Mentre i cittadini britannici si ritrovavano a trascorrere vacanze di Natale tra le più blindate del mondo, con un confinamento molto più severo rispetto a gran parte dei loro vicini europei, il premier Boris Johnson si godeva del buon formaggio, salumi e il miglior vino a una festa a Downing Street.

Era il 29 dicembre 2020 e, appena qualche mese prima BoJo si era ritrovato in terapia intensiva, esperienza che gli aveva fatto cambiare bruscamente idea circa la virulenza e la pericolosità del Covid.

Comportamenti di questo tipo, secondo Antoni Gutiérrez-Rubí, consigliere per la comunicazione e direttore della società di consulenza spagnola Ideograma, “colpiscono il carattere esemplare e, quindi, la reputazione di un leader". Ma se per un capo di stato esemplarità e coerenza "sono auspicabili nella vita privata", spiega Gutiérrez-Rubì, "in quella pubblica diventano attributi richiesti".

Ciononostante, quello di Johnson in Europa è un caso tutt'altro che isolato.

Lei non sa chi sono io

Proprio all'autorevolezza della sua carica cercò di appellarsi, ad esempio, Alex Pastor, all'epoca sindaco della città spagnola di Badalona, quando fu pizzicato a eludere le restrizioni da covid.

"Sono il sindaco di Badalona!" strillò indignato Pastor quando i Mossos de Esquadra, nel maggio del 2020, lo fermarono alla guida nel centro di Barcellona, con un tasso di alcol nel sangue molto più alto del consentito. ​​Al culmine della pandemia e con l'intero Paese confinato, al sindaco socialista toccò dimettersi subito dopo aver trascorso la notte in una cella della questura locale: in preda ai fumi dell'alcol, infatti, aveva perfino dato un morso a uno degli agenti.

Per Gutiérrez-Rubí c'è qualcosa di indiscutibile che viene chiesto ai politici: “meritare la fiducia degli elettori, restituendogliela sotto forma di credibilità e di servizio". "Ai politici - spiega - si chiede d'essere degli esempi, e di esserlo sempre.
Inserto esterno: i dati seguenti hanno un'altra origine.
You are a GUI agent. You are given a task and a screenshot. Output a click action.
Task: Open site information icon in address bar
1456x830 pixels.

E ciò accade soprattutto perché chi ricopre cariche pubbliche ha i livelli di responsabilità più elevati”.

Un altro caso eclatante fu quello del britannico Dominic Cummings, braccio destro e principale consigliere di Johnson, che nel marzo del 2020, con la moglie Laura, guidò da Londra fino alla sua città natale, Durham, nonostante entrambi avessero chiari sintomi di Covid-19. Anche lui, come Pastor, pagò la "bravata" con le dimissioni.

Lapsus finlandese

Anche la giovanissima premier finlandese Sanna Marin ha avuto, per così dire, un lapsus qualche giorno fa: dopo un contatto diretto con una paziente Covid, se n'è andata a passare la serata in una discoteca.
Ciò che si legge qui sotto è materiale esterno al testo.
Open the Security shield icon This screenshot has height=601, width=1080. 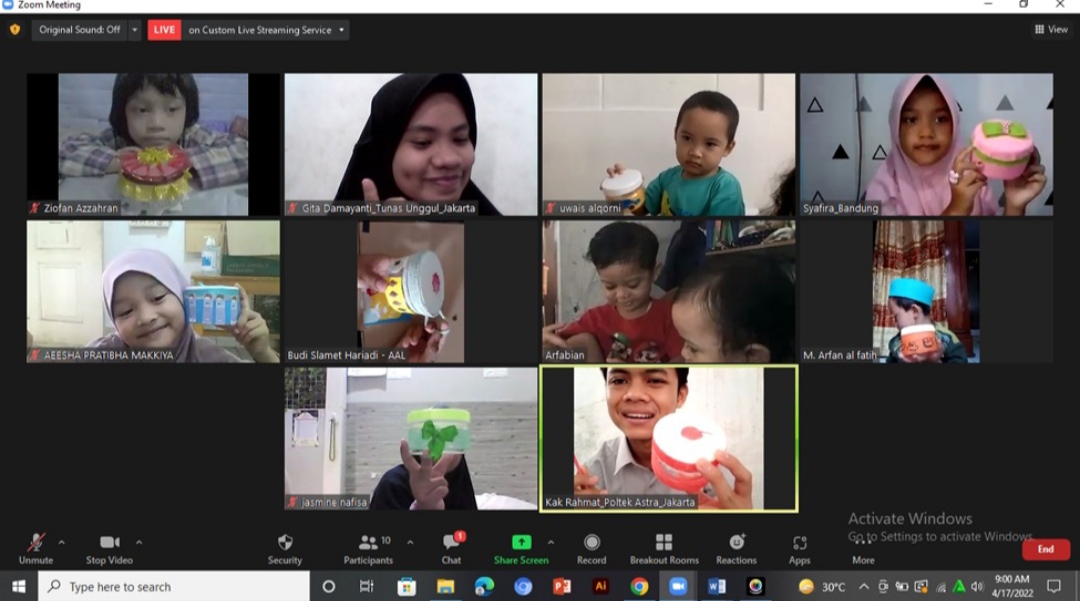tap(285, 542)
Olivier Matthys/Copyright 2021 The Associated Press. All rights reserved
la premier finlandese Sanna Marin si toglie la maschera protettiva all'arrivo a un vertice del Consiglio europeo a Bruxelles, venerdì 25 giugno 2021Olivier Matthys/Copyright 2021 The Associated Press. All rights reserved

Sebbene, in casi come questo, le autorità finlandesi non impongano la quarantena a chi si è sottoposto al ciclo di vaccinazione completo, a Marin - come a ogni altro vaccinato che venga in contatto con un positivo - i medici hanno raccomandato un test antigenico e l'evitamento di situazioni affollate.

A sua discolpa, la Premier ha mostrato come questa raccomandazione sia arrivata dal medico solo in un secondo momento, via sms, quando ormai era in discoteca e con il telefono dimenticato a casa.
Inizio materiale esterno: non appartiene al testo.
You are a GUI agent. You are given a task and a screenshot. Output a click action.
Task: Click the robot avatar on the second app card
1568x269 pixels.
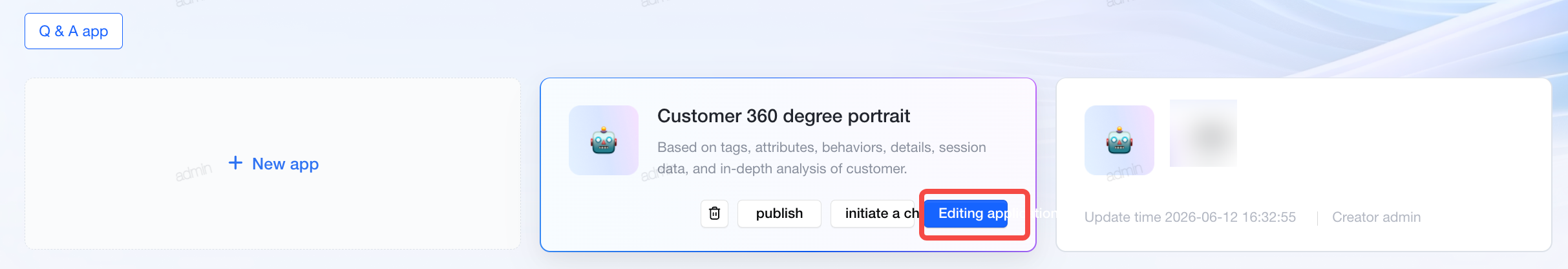coord(1119,140)
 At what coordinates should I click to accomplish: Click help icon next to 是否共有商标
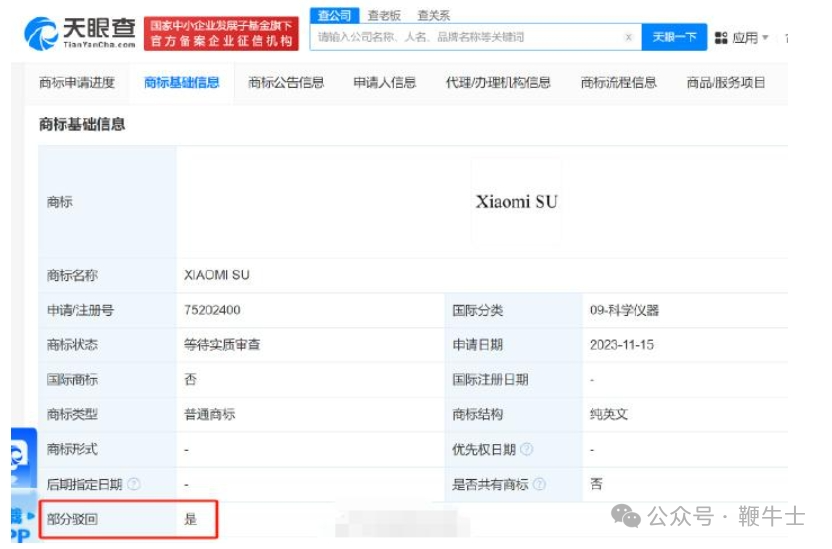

"Avrei dovuto giudicare meglio e controllare una seconda volta le istruzioni che avevo ricevuto", ha detto comunque la premier "mi dispiace molto".

Predicare bene e razzolare male

E a proposito di dare l'esempio, capita che a finire nei guai, a volte, siano proprio coloro ai quali precauzioni e restrizioni è demandato di formularle e farle rispettare. Nell'ottobre 2020 in Repubblica Ceca toccò al ministro della Salute Roman Prymula, che pensò bene di andarsene al ristorante proprio quando a questi esercizi era stato ordinato di rimanere chiusi e servire solo pasti da asporto.

Prymula respinse stoicamente le furiose richieste di dimissioni da parte dell'allora premier Andrej Babis, assicurando che si era trattato di un incontro di lavoro con Jaroslav Faltinek, leader parlamentare e a sua volta esponente del partito di Babis. "Non puoi predicare acqua e bere vino" disse il premier. Dal canto suo il ministro, un epidemiologo medico, precisò che lui e Faltinek erano soli nel locale e che avevano osservato tutte le misure di sicurezza.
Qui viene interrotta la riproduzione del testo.